__Document section__:
....................
Accepted as a conference paper at ISBI 2021
This repository contains source code for "Post training uncertainty calibration of deep networks for medical image segmentation"
Neural networks for automated image segmentation are typically trained to achieve maximum accuracy, while less attention has been given to the calibration of their confidence scores. However, well-calibrated confidence scores provide valuable information towards the user. We investigate several post hoc calibration methods that are straightforward to implement, some of which are novel, and compare them to Monte Carlo dorpout. Figure 1 shows scatter plots of ECE versus Dice score for two datasets, and for models trained on cross-entropy and soft-dice lossfunctions. For BR18, the MC methods are outperformed by simple methods like platt scaling. On IS18, fine-tuning is pareto-efficient for all weight-types. MC dropout is most effective for models trained with cross-entropy.
....................
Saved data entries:
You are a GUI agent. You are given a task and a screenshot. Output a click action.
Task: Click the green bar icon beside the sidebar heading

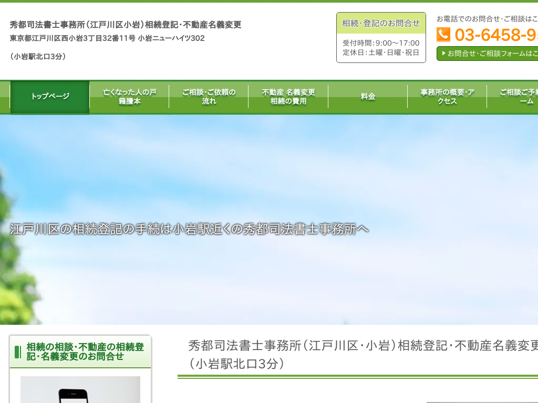(x=17, y=352)
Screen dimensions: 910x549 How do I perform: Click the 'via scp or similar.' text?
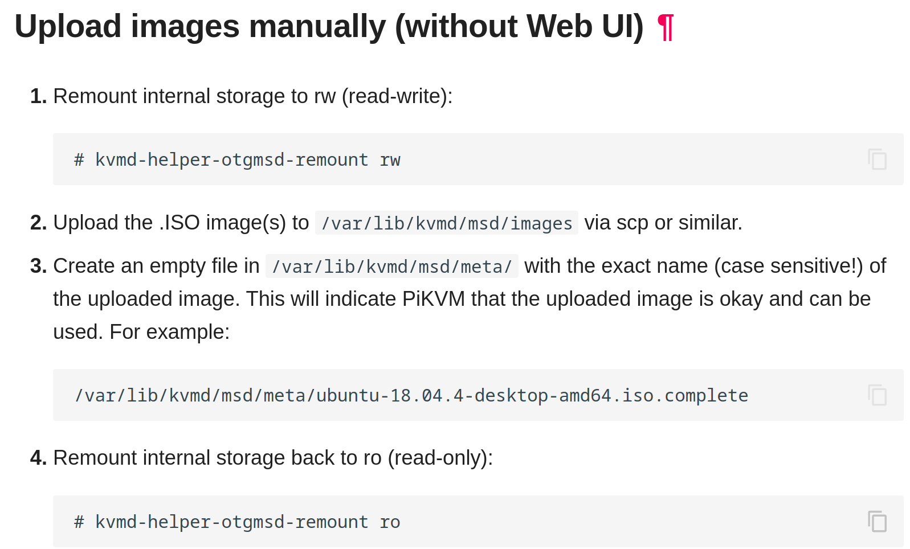[663, 223]
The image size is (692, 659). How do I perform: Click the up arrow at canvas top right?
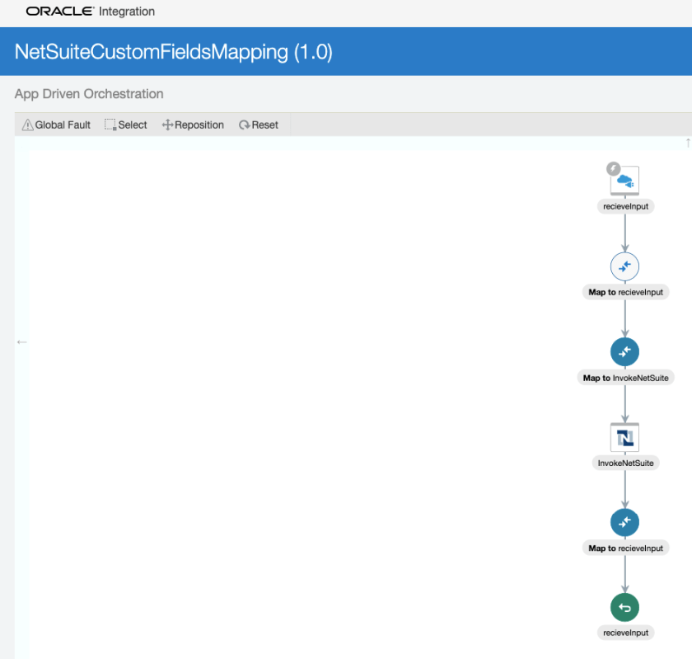pos(688,144)
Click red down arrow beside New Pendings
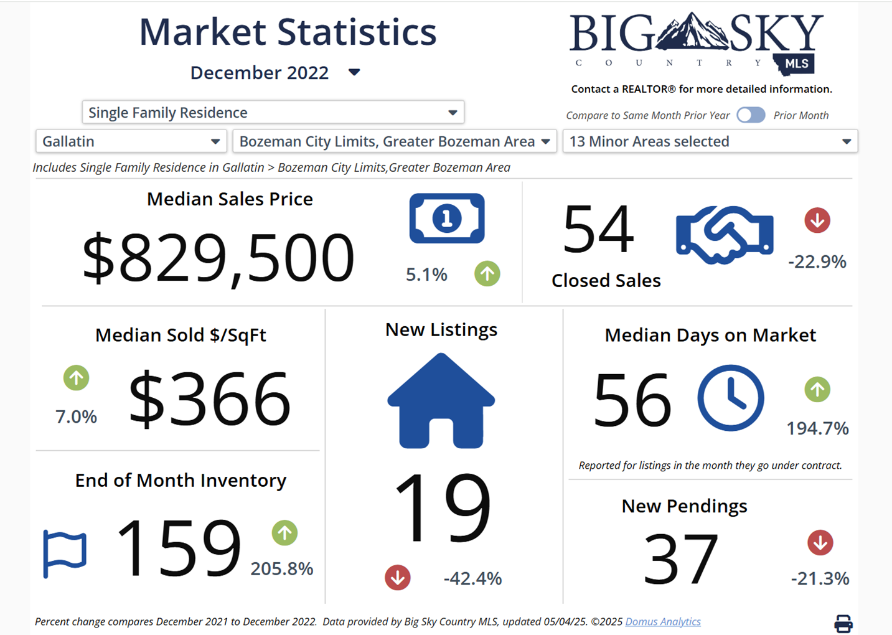 820,542

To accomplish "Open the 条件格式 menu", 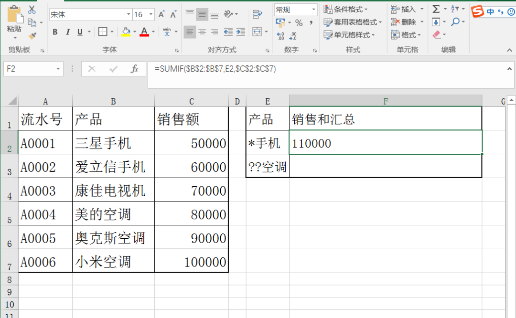I will (346, 9).
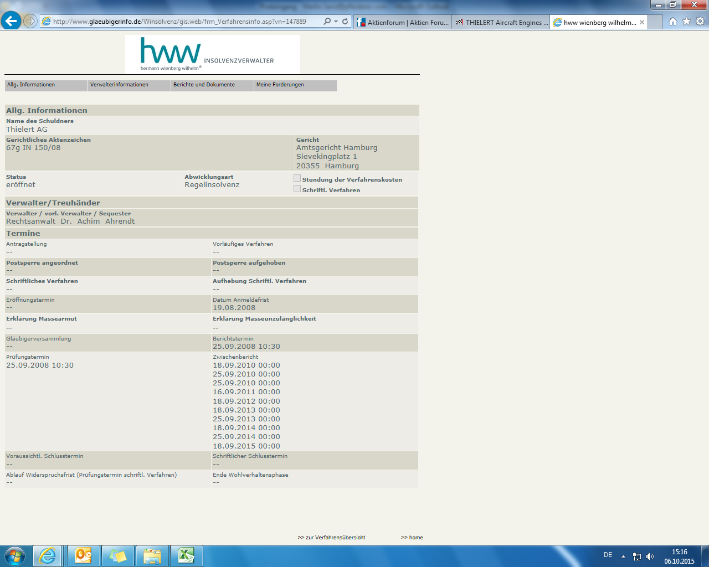Viewport: 709px width, 567px height.
Task: Go to the Meine Forderungen tab
Action: tap(295, 85)
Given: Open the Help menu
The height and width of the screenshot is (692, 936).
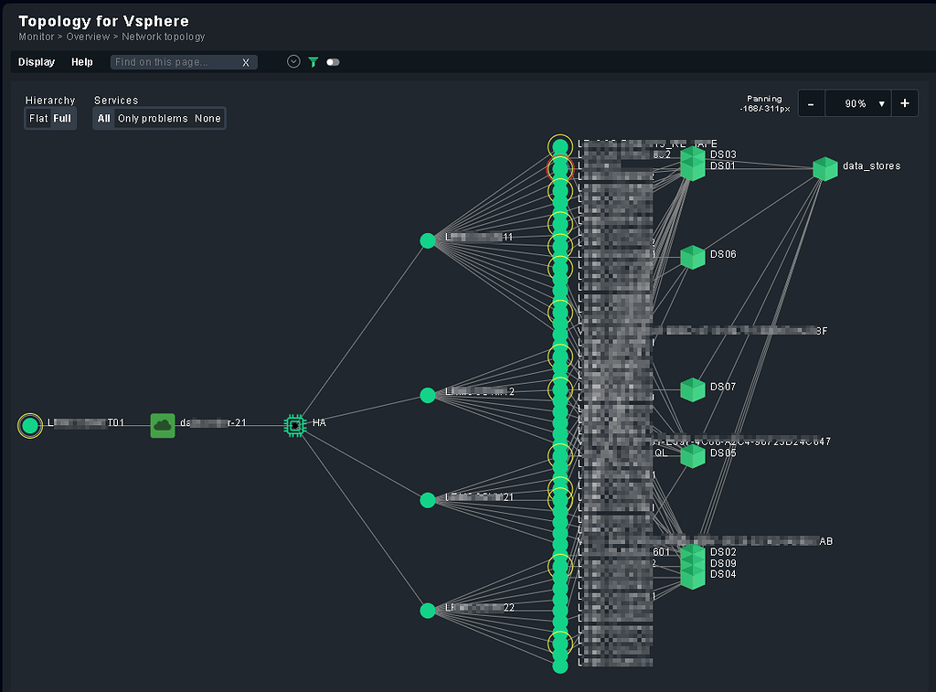Looking at the screenshot, I should click(x=81, y=61).
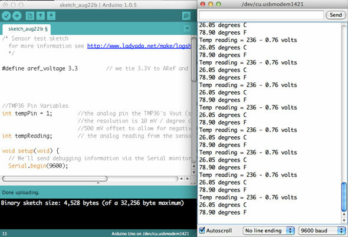Open the Serial Monitor magnifier icon
Screen dimensions: 348x237
click(x=186, y=16)
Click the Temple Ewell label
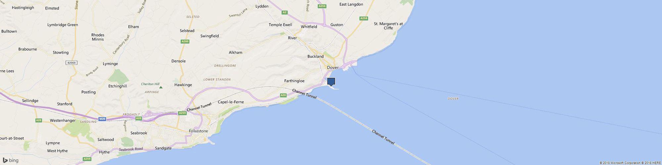The image size is (662, 165). coord(280,25)
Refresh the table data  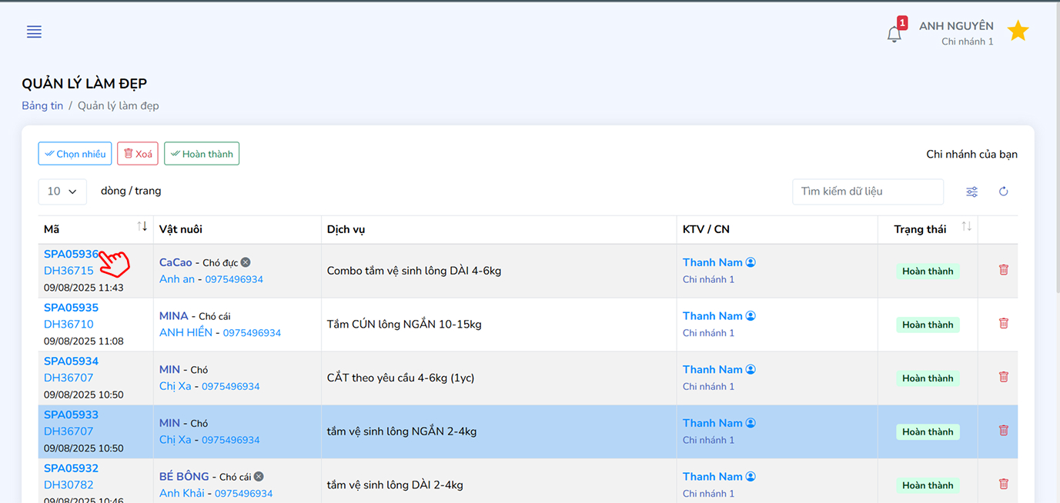[x=1003, y=192]
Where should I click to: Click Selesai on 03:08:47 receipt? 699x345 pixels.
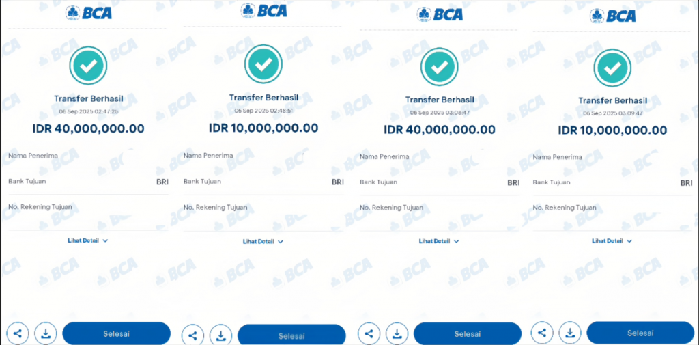468,334
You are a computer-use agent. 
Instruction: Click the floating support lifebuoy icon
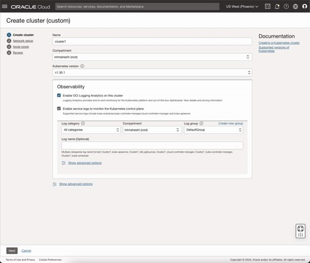point(300,229)
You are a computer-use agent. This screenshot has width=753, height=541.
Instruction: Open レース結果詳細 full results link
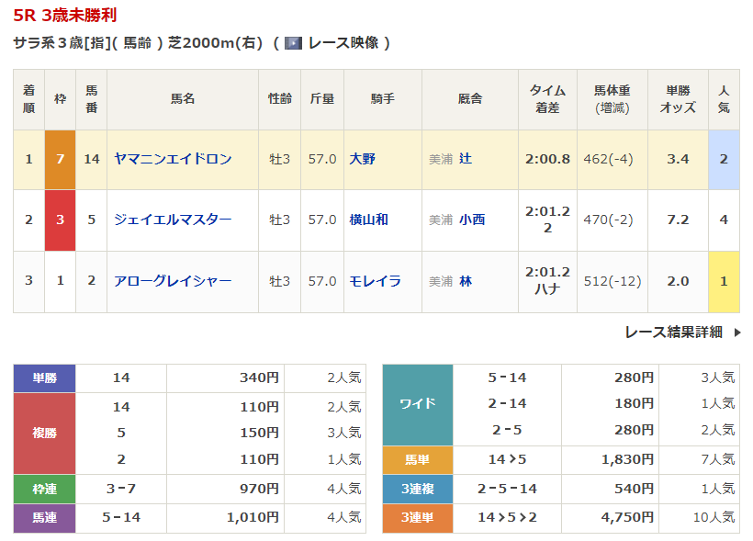[x=673, y=332]
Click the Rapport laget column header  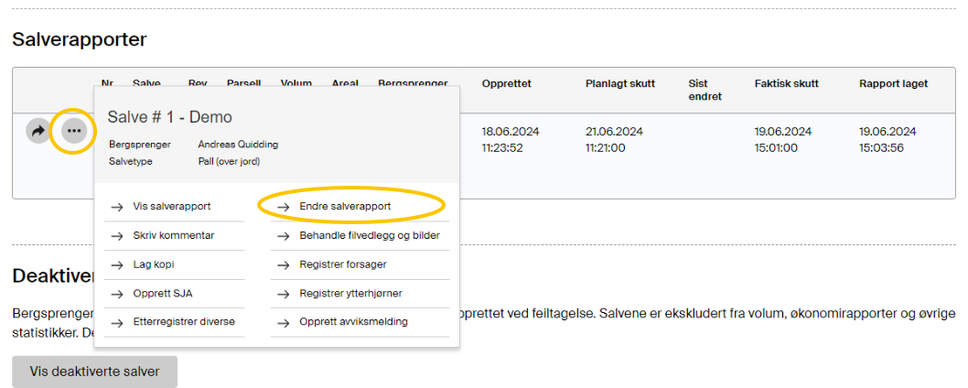[893, 84]
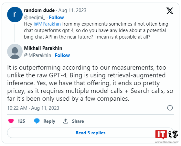Click the IT Home watermark logo

(166, 136)
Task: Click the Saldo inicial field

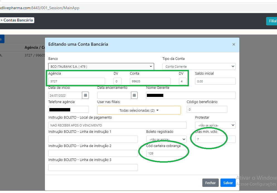Action: tap(215, 81)
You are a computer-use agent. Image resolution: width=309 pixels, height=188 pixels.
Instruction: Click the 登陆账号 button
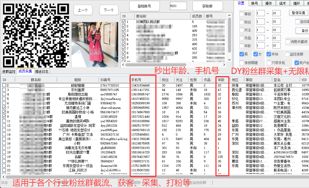pyautogui.click(x=144, y=6)
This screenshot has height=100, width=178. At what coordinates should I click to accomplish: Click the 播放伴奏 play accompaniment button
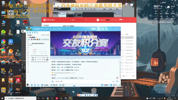tap(54, 85)
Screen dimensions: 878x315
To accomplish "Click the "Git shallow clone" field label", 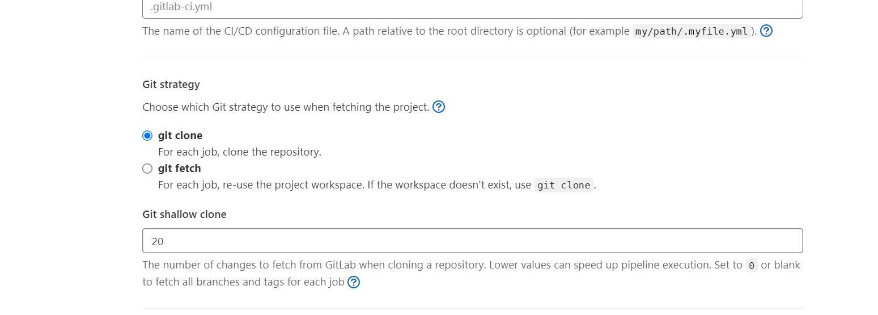I will tap(184, 215).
....................
__Tasks to complete__:
[A] Does each statement below agree with the repository description of the calibration paper? Answer yes or no for each, and quote the deciding words of the text.
(i) On BR18, simple methods such as Platt scaling beat the MC methods.
(ii) On IS18, fine-tuning is pareto-efficient only for models trained with cross-entropy.
(iii) The paper was accepted as a conference paper at ISBI 2021.
[B] Carry the repository description of the calibration paper further, starting after its final sentence.

__Results in order__:
[A]
(i) Yes: "For BR18, the MC methods are outperformed by simple methods like platt scaling."
(ii) No: "On IS18, fine-tuning is pareto-efficient for all weight-types."
(iii) Yes: "Accepted as a conference paper at ISBI 2021"

[B]
Overall, we find that simple post hoc methods are competitive with the popular MC dropout
Figure 1
- Obtain model weights and pre-process data as in https://github.com/JeroenBertels/optimizingdice
- Place model weights in the appropriate subfolders in ./Models. rename the files to Fold_0.hdf5, Fold_1.hdf5,...
- Place cases of the datasets in the ./Datasets/BRATS_2018 and ./Datasets/ISLES_2018 folders
- Download the trained filters from https://drive.google.com/drive/folders/1Ub9lSIEV-IHCIFCgNXzcLP2fwp4DkYQD?usp=sharing or train from stratch in steps 5 and 6.
- run the retrain_dropout.py and fintune_base_model.py scripts to train the dropout and fine-tune methods
- run make_base_model_predictions.py and then Train_aux.py to train the auxiliary models.
- save_aux_segmaps.py, MC_predictions.py and make_fine_tune_predictions.py to save the segmentation outputs
- Finally, run Make_evaluations.py to calculate Dice and ECE scores.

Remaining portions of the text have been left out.